Work instructions
The output is the lines below from the one with "Increase lot volume with up arrow" through the one with "Open the Options", both included, printed exactly and with no other line.

Input records

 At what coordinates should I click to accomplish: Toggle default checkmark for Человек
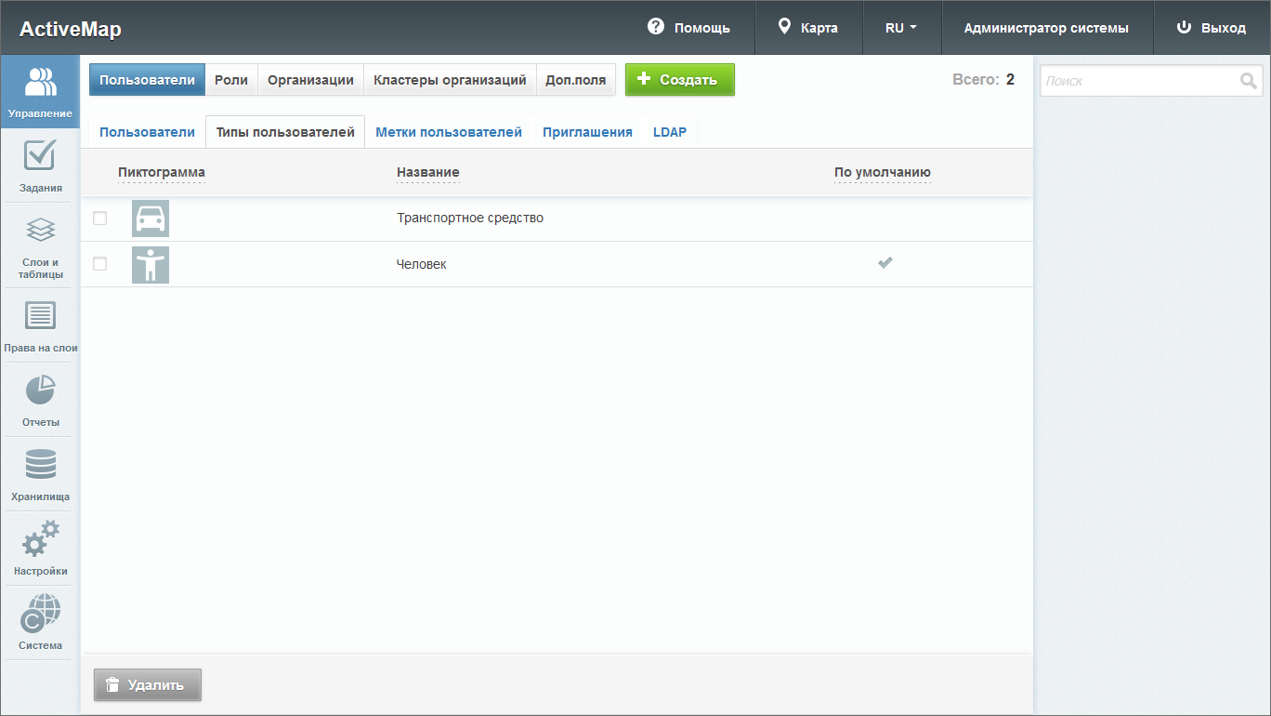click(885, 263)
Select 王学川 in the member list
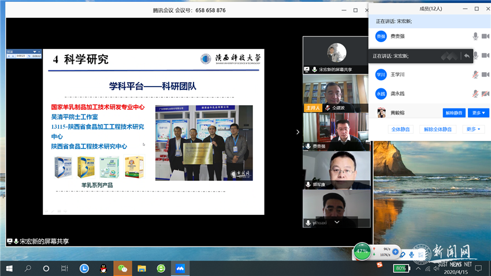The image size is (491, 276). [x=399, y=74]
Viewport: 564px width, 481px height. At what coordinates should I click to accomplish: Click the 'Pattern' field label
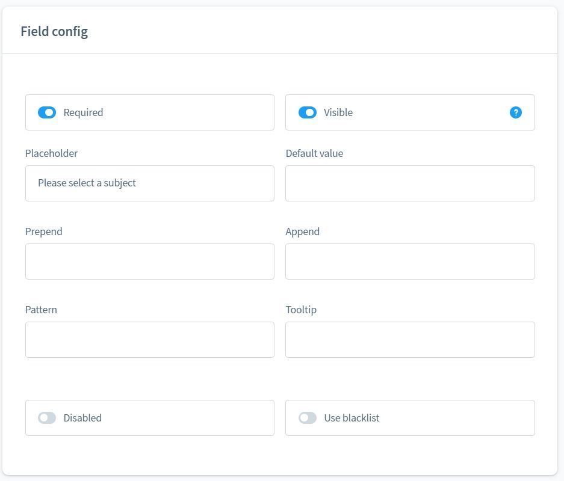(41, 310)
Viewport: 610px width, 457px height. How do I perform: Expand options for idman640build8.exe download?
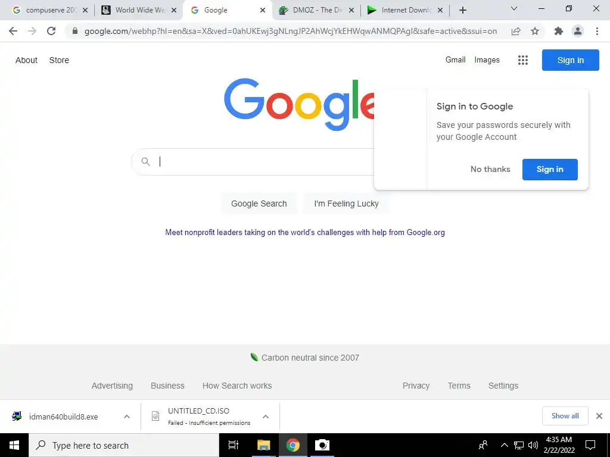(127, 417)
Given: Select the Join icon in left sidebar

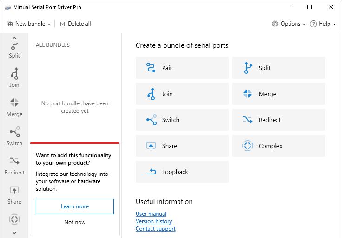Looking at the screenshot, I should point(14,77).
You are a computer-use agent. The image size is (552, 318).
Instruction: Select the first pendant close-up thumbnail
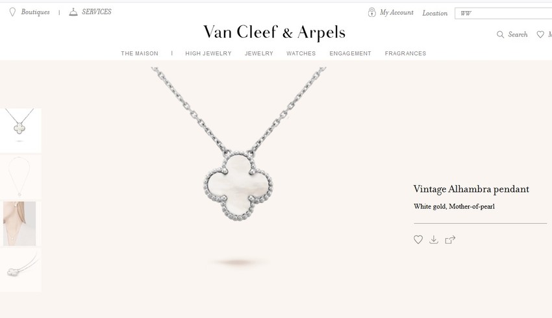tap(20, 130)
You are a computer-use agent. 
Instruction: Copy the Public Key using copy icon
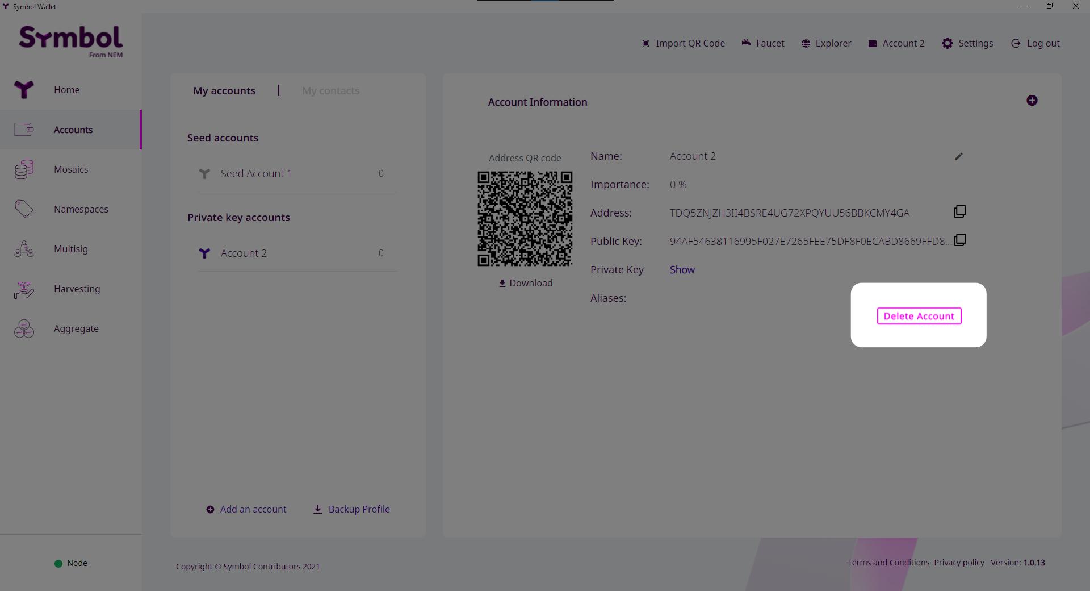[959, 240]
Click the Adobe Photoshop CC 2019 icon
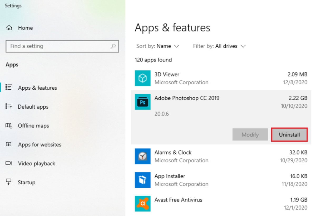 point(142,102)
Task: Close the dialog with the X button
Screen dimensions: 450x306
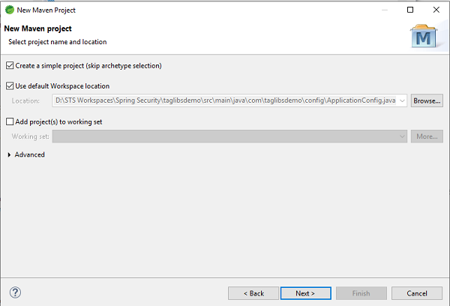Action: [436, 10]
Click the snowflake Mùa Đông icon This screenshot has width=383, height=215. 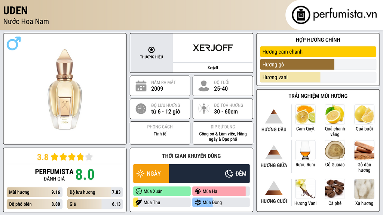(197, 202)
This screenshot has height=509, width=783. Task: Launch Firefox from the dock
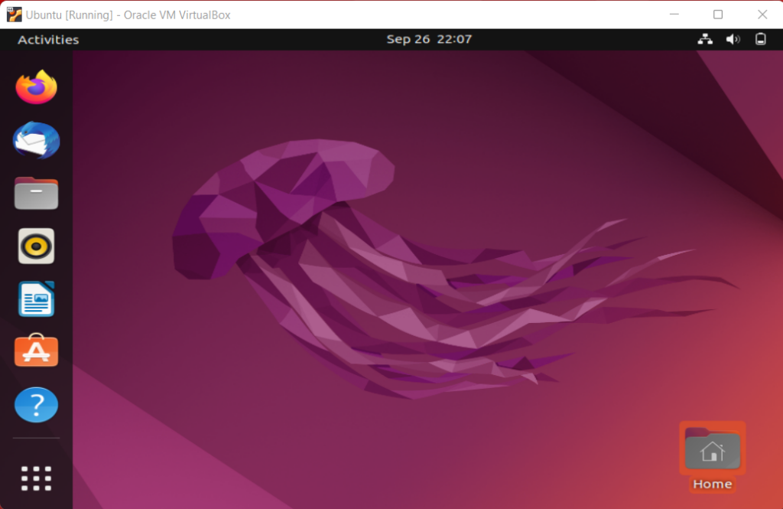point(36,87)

...

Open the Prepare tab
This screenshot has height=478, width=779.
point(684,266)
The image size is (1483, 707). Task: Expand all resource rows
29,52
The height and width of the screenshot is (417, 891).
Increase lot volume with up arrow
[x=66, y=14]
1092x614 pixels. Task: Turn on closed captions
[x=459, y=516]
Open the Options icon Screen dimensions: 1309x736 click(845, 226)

Result of this exercise
Increase lot volume with up arrow
[x=66, y=14]
1092x614 pixels. Task: Turn on closed captions
[x=459, y=516]
Open the Options icon Screen dimensions: 1309x736 click(845, 226)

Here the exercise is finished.